As casas de Avodah (em hebraico: serviço) nasceram em 2020 precisamente para responder ao drama dessas mulheres e seus filhos: todos sobreviventes do inferno. Keenan vasculhou conventos e paróquias abandonadas em várias dioceses dos Estados Unidos e, ao lado de associações parceiras, conseguiu abrir 10 casas em cinco dioceses. O outro obstáculo era encontrar pessoal qualificado, que tivesse a força e a preparação “para carregar a pesada cruz do sofrimento e a igualmente pesada cura”. A resposta veio de Louisiana, onde um grupo de freiras prestava um nível excepcional de atendimento para essas mulheres. Keenan pediu ajuda às suas congregações. Hoje, 23 pessoas, vindas das Filipinas, Nigéria e de outros países no topo dos relatórios sobre o tráfico, recebem treinamento do FBI, da academia forense, de especialistas em trauma e especialistas das Nações Unidas para acompanhar as vítimas. As hóspedes de Avodah são todas americanas e quando chegam à comunidade são indicadas por outras agências. Os  programas de cura, com duração de dois anos, oferecem cursos de arteterapia, musicoterapia, mas também aconselhamento sobre trauma e orientação para o trabalho. Há doadores muito generosos que apoiam a experiência de renascimento das vítimas e de seus filhos.
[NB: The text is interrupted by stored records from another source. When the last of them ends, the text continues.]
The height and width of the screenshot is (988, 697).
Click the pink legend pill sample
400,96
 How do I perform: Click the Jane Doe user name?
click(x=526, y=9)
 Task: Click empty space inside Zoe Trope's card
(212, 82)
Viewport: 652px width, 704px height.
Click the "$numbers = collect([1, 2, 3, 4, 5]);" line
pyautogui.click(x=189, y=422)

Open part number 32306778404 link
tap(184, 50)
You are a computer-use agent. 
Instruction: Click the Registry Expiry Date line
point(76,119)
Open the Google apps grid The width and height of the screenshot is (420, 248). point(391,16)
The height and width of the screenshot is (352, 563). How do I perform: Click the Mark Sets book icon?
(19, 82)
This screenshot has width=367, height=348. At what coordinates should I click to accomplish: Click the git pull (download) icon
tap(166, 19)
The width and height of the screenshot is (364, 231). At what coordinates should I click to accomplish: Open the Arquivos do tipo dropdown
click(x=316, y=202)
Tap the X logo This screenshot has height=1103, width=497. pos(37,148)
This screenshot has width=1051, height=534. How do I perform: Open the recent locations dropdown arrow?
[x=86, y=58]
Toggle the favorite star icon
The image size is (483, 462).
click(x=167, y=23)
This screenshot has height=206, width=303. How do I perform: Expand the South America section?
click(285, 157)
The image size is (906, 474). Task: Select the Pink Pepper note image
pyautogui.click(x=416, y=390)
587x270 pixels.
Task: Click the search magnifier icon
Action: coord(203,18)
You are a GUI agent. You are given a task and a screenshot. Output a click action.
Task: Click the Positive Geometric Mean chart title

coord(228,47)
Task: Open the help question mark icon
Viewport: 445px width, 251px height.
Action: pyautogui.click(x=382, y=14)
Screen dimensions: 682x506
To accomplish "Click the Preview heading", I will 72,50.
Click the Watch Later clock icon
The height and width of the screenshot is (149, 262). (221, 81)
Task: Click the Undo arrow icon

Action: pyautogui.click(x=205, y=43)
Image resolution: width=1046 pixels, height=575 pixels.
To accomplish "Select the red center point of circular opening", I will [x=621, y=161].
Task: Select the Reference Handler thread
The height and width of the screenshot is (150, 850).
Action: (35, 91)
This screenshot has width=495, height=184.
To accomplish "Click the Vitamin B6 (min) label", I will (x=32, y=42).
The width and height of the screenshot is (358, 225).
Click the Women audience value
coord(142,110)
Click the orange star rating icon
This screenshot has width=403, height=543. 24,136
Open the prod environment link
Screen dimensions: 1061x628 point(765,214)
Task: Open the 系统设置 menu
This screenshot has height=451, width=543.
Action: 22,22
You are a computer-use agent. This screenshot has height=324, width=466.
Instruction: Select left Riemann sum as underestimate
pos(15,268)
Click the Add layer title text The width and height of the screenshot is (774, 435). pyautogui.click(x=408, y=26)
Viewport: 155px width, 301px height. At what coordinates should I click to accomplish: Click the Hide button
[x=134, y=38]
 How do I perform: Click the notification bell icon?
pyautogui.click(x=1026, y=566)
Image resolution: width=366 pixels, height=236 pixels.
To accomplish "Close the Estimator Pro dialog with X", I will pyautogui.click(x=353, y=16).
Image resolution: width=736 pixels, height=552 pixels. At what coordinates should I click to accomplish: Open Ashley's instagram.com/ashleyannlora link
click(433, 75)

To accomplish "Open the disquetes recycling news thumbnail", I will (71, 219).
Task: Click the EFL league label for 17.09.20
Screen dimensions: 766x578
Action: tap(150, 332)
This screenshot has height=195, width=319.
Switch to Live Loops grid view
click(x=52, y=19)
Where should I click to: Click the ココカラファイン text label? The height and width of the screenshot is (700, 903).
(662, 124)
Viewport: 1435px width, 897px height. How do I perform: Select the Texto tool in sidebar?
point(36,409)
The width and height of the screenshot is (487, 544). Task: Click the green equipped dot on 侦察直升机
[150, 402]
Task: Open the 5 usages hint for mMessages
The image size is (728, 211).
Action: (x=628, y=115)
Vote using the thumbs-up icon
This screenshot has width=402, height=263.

Nenhum fundo vem do governo, precisamente porque os Fitzpatricks querem ser independentes de financiamento, o que não daria talvez espaço também à dimensão espiritual da pessoa.

Sim, os Fitzpatrick! Ao lado de Keenan está sua esposa Brianna e seus quatro filhos, na vanguarda do resgate das sobreviventes da rua. “Sempre soubemos que éramos chamados a uma missão”, ele me diz. Educamos nossos filhos a viver uma vida de fé, a chegar a uma vida de caridade e de serviço”. Mas não esconde o esforço consistente que é exigido nesse caminho de cura. “As mulheres estão realmente destruídas e vulneráveis, e os homens que estão atrás delas realmente são maus”, disse Keenan, acrescentando que, dessa maldade, “nossa família está protegida pela oração, por uma forte vivência do Evangelho, mesmo que eu tenha nascido em uma família sem uma religião em particular”.

The Fitzpatricks

Os números do tráfico no mundo chegam a quase 50 milhões de pessoas envolvidas, em uma indústria que produz mais de 150 bilhões de dólares por ano. Aqueles que pensam que o tráfico é o resultado exclusivo de sequestros e prostituição forçada devem ainda refletir. “O telefone é a ferramenta que alimenta esse circuito criminoso”, explica Keenan, acrescentando que “os predadores atraem meninas e meninos pelo telefone e lhes oferecem benefícios no Facebook ou no Instagram para convencê-los”. Outro nó é o do mercado virtual, em que um usuário pode solicitar uma criança em outra parte do mundo, pagar pela violência e, depois, receber um vídeo, que pagará e se tornará um dos muitos vídeos pornográficos na internet. Depois da China, Rússia e Estados Unidos, a Itália é o quarto consumidor dessa forma de tráfico, provando que não é a população, mas a demanda pelo produto que impulsiona o mercado. Keenan anuncia os dados com tristeza, mas está convencido de que “mudar os corações dos homens, educar ao acesso ético à tecnologia e à fé” são as linhas de ação nas quais se concentrar. Muitas vezes perguntam-lhe se o tráfico algum dia vai acabar. Keenan está ciente de que não é apenas uma luta contra organizações criminosas, mas uma “batalha pelas almas”. E essa sua obra é “nada mais é que: a esperança de que possamos acabar com isso realmente”.